Dans leur élan, les Professeurs Félicien Tshibangu, Christian Kabange, Grâce Muwawa et Camille Ngoma, tous membres d’un groupe de recherches multidisciplinaires, ont proposé, eux-mêmes, des améliorations nécessaires dont la Commission annoncée, par le Chef de l’Etat, pourrait, au moment de sa mise en place, l’année prochaine, tenir compte, pour produire un travail aux résultats appréciables.

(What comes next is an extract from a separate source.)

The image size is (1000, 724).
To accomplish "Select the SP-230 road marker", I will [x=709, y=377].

Lors de son intervention, le Professeur Grâce Muwawa a souligné plusieurs réformes à opérer. Il a proposé notamment la modification des articles 2, 5, 10, 13, 68, 70, 71, 77, 78, 81 et 217 de la Constitution actuelle. Parlant, par exemple, de l’article 70, il suggère que le mandat présidentiel soit de sept ans non renouvelable. Grâce Muwawa soutient également la révision de la disposition relative à la nationalité congolaise, au niveau de l’article 10. Plus loin, lors de la conférence, il a exprimé son accord pour la suppression du Sénat, insistant, vivement, sur la mise en place d’un Parlement monocaméral en RD. Congo.

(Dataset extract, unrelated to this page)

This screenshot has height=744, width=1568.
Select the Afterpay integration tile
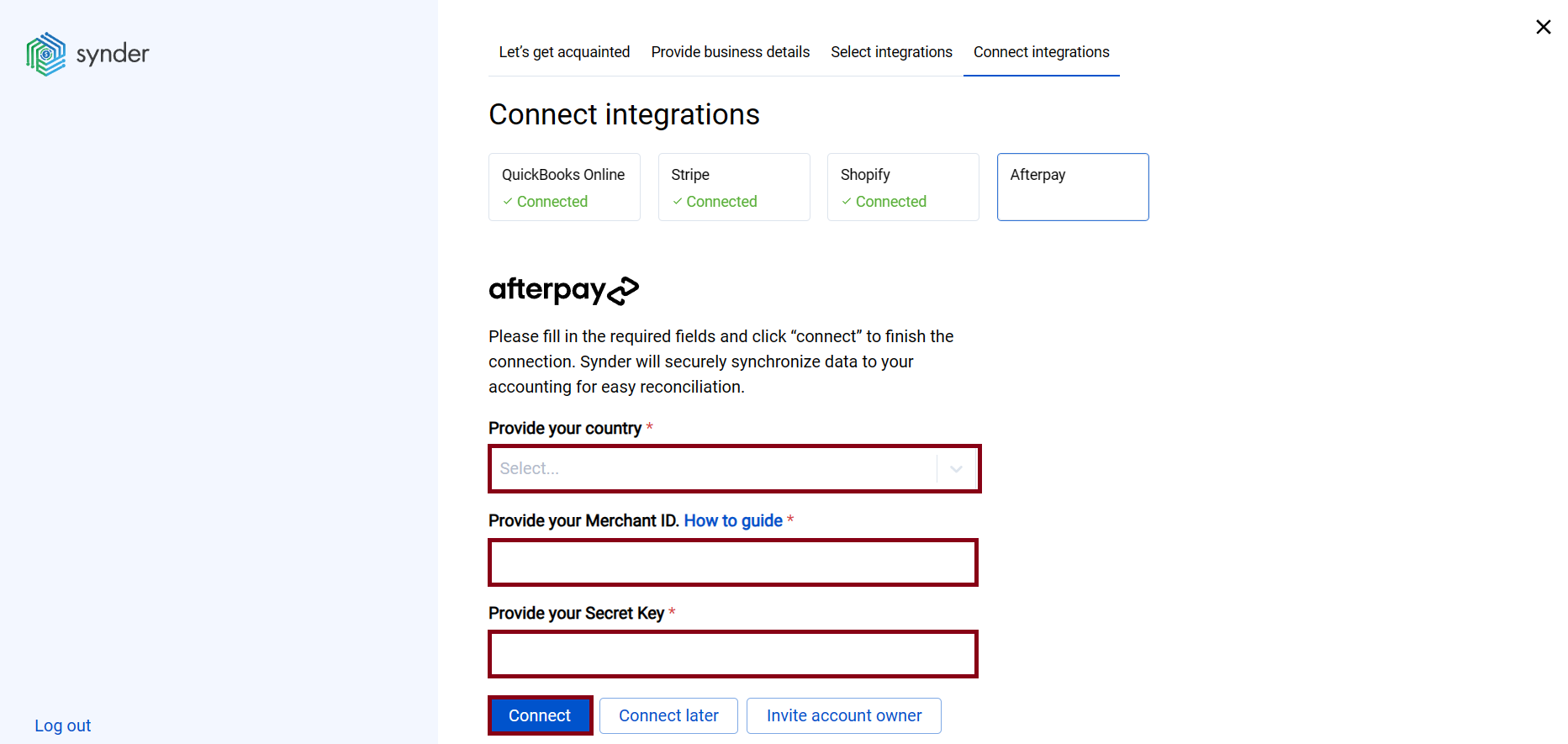(1072, 187)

‘’ La pratique du droit, c’est aussi confronter continuellement ses acquis intellectuels aux questions les plus importantes de l’actualité socio-politique et juridique de pays. Elle provoque continuellement l’auto-remise en question qui fonde, par ailleurs, la gloutonnerie d’une constante auto-mise à jour propre à chaque citoyen qui se veut un digne scientifique de son pays. L’enseignement universitaire ne devrait pas ressembler à ce discours monologue d’un pseudo prophète de la loi imposée aux pauvres spirituellement malheureux. Il n’en est un que lorsqu’il permet de résoudre les vrais casus de la vie professionnelle. Le débat et la controverse y sont inhérents, surtout lorsqu’on n’y présente pas ses galons en lieu et place des idées’’, a soutenu, dans son intervention, le Professeur Grâce Muwawa.

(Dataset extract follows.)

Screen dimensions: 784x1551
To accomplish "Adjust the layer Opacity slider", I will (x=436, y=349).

Lors de son exposé, le Professeur Camille Ngoma a, pour sa part, énuméré aussi une série d’insuffisances à redresser dans une nouvelle Loi suprême. Il a soutenu la suppression du Conseil supérieur de l’audiovisuel et de la communication (CSAC), du Conseil économique et social qu’il juge, à la fois, stériles et budgétivores. Le Professeur Ngoma voudrait également que les Gouverneurs de province soient élus, par le peuple, au suffrage universel direct, comme c’est le cas pour le Président de la République, et non pas par les élus provinciaux, pour mettre, définitivement, une croix au clientélisme, à la corruption et, même, au gaspillage des moyens de l’Etat.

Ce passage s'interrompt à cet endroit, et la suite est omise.